**PROBLEM**:
Pick each line that has "screenshot" out of the records.

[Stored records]
================
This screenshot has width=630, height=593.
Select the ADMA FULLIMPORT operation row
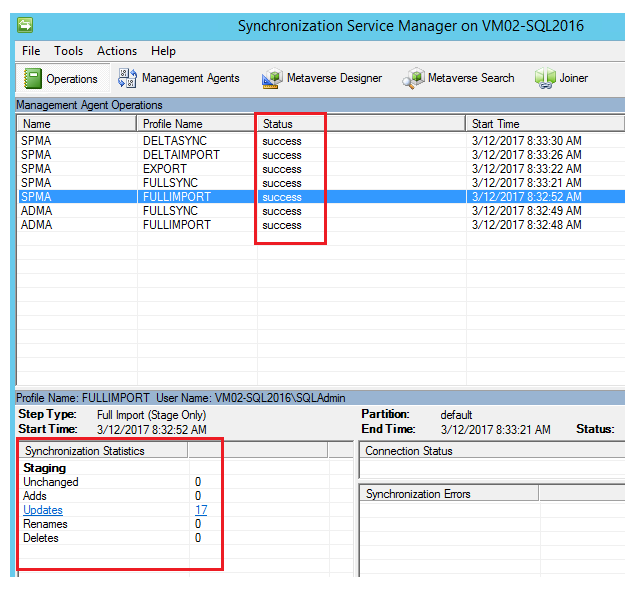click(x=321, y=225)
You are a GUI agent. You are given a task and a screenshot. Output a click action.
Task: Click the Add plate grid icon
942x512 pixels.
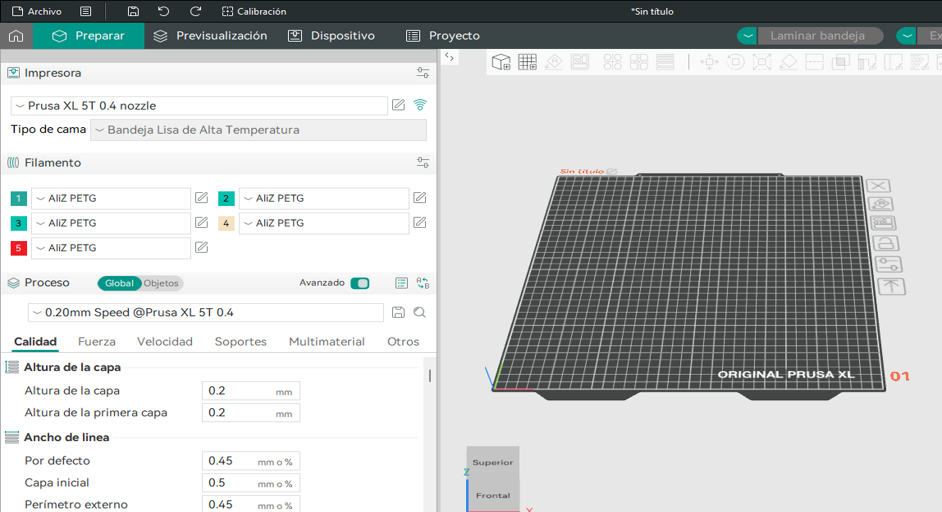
================
**OUTPUT OF THE EXERCISE**:
This screenshot has width=630, height=593.
You are a GUI agent. You are given a task and a screenshot. Output a click action.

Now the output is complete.